▸ Aim of the task
Read the data and repeat all of it exactly.

▸ Supplied material
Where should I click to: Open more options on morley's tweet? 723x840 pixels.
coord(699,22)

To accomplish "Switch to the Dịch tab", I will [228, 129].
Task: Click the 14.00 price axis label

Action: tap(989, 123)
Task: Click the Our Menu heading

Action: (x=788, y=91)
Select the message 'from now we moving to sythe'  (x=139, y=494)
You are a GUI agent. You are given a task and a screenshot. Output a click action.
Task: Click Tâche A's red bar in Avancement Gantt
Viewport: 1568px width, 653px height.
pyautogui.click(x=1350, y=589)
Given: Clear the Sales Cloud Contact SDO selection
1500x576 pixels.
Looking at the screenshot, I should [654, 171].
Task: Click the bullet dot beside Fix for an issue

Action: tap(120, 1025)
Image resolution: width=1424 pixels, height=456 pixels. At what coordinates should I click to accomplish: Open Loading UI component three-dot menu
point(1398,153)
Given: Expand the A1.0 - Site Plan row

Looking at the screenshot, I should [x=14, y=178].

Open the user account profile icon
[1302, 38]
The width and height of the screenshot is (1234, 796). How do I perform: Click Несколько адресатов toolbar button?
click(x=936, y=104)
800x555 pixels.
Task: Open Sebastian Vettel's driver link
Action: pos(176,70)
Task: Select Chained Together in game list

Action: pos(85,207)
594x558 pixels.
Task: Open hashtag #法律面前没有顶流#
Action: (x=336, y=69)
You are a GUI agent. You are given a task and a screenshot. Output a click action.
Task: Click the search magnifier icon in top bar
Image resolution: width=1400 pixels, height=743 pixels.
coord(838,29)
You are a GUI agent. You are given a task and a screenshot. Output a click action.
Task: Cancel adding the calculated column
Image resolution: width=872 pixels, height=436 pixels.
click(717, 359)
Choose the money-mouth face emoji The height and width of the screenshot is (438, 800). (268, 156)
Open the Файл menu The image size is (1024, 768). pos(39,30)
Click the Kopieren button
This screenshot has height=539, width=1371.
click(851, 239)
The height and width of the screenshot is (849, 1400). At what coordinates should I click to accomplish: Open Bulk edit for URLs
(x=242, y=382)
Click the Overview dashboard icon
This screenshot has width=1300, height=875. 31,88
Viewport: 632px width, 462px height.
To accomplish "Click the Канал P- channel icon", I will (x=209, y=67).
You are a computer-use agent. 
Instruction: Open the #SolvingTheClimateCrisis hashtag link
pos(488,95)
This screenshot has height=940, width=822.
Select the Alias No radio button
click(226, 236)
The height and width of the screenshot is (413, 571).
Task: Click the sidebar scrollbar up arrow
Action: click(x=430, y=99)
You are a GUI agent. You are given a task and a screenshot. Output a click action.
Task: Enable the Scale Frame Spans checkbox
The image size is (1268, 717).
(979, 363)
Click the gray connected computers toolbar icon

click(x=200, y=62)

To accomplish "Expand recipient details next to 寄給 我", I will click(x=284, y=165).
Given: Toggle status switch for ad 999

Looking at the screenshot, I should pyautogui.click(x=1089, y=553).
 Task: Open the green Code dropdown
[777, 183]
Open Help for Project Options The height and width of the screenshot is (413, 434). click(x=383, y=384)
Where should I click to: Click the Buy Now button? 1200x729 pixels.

▸ Answer section
Where should I click to: Open more options on morley's tweet? 723x840 pixels.
coord(699,22)

To accomplish "Switch to the Dịch tab", I will [228, 129].
Task: Click the 14.00 price axis label

Action: tap(989, 123)
Task: Click the Our Menu heading

Action: (x=788, y=91)
Select the message 'from now we moving to sythe'  (x=139, y=494)
You are a GUI agent. You are given a task and a screenshot. Output a click action.
Task: Click Tâche A's red bar in Avancement Gantt
Viewport: 1568px width, 653px height.
pyautogui.click(x=1350, y=589)
Given: Clear the Sales Cloud Contact SDO selection
1500x576 pixels.
Looking at the screenshot, I should [654, 171].
Task: Click the bullet dot beside Fix for an issue

Action: tap(120, 1025)
Image resolution: width=1424 pixels, height=456 pixels. At what coordinates should I click to accomplish: Open Loading UI component three-dot menu
point(1398,153)
Given: Expand the A1.0 - Site Plan row

Looking at the screenshot, I should [x=14, y=178].

Open the user account profile icon
[1302, 38]
The width and height of the screenshot is (1234, 796). How do I perform: Click Несколько адресатов toolbar button?
click(x=936, y=104)
800x555 pixels.
Task: Open Sebastian Vettel's driver link
Action: pos(176,70)
Task: Select Chained Together in game list

Action: pos(85,207)
594x558 pixels.
Task: Open hashtag #法律面前没有顶流#
Action: (x=336, y=69)
You are a GUI agent. You are given a task and a screenshot. Output a click action.
Task: Click the search magnifier icon in top bar
Image resolution: width=1400 pixels, height=743 pixels.
coord(838,29)
You are a GUI agent. You are given a task and a screenshot. Output a click action.
Task: Cancel adding the calculated column
Image resolution: width=872 pixels, height=436 pixels.
click(717, 359)
Choose the money-mouth face emoji The height and width of the screenshot is (438, 800). (268, 156)
Open the Файл menu The image size is (1024, 768). pos(39,30)
Click the Kopieren button
This screenshot has height=539, width=1371.
click(851, 239)
The height and width of the screenshot is (849, 1400). At what coordinates should I click to accomplish: Open Bulk edit for URLs
(x=242, y=382)
Click the Overview dashboard icon
This screenshot has width=1300, height=875. 31,88
Viewport: 632px width, 462px height.
To accomplish "Click the Канал P- channel icon", I will (x=209, y=67).
You are a computer-use agent. 
Instruction: Open the #SolvingTheClimateCrisis hashtag link
pos(488,95)
This screenshot has height=940, width=822.
Select the Alias No radio button
click(226, 236)
The height and width of the screenshot is (413, 571).
Task: Click the sidebar scrollbar up arrow
Action: click(x=430, y=99)
You are a GUI agent. You are given a task and a screenshot. Output a click action.
Task: Enable the Scale Frame Spans checkbox
The image size is (1268, 717).
(979, 363)
Click the gray connected computers toolbar icon

click(x=200, y=62)

To accomplish "Expand recipient details next to 寄給 我", I will click(x=284, y=165).
Given: Toggle status switch for ad 999

Looking at the screenshot, I should pyautogui.click(x=1089, y=553).
 Task: Open the green Code dropdown
[777, 183]
Open Help for Project Options The height and width of the screenshot is (413, 434). click(x=383, y=384)
Where should I click to: Click the Buy Now button? 1200x729 pixels.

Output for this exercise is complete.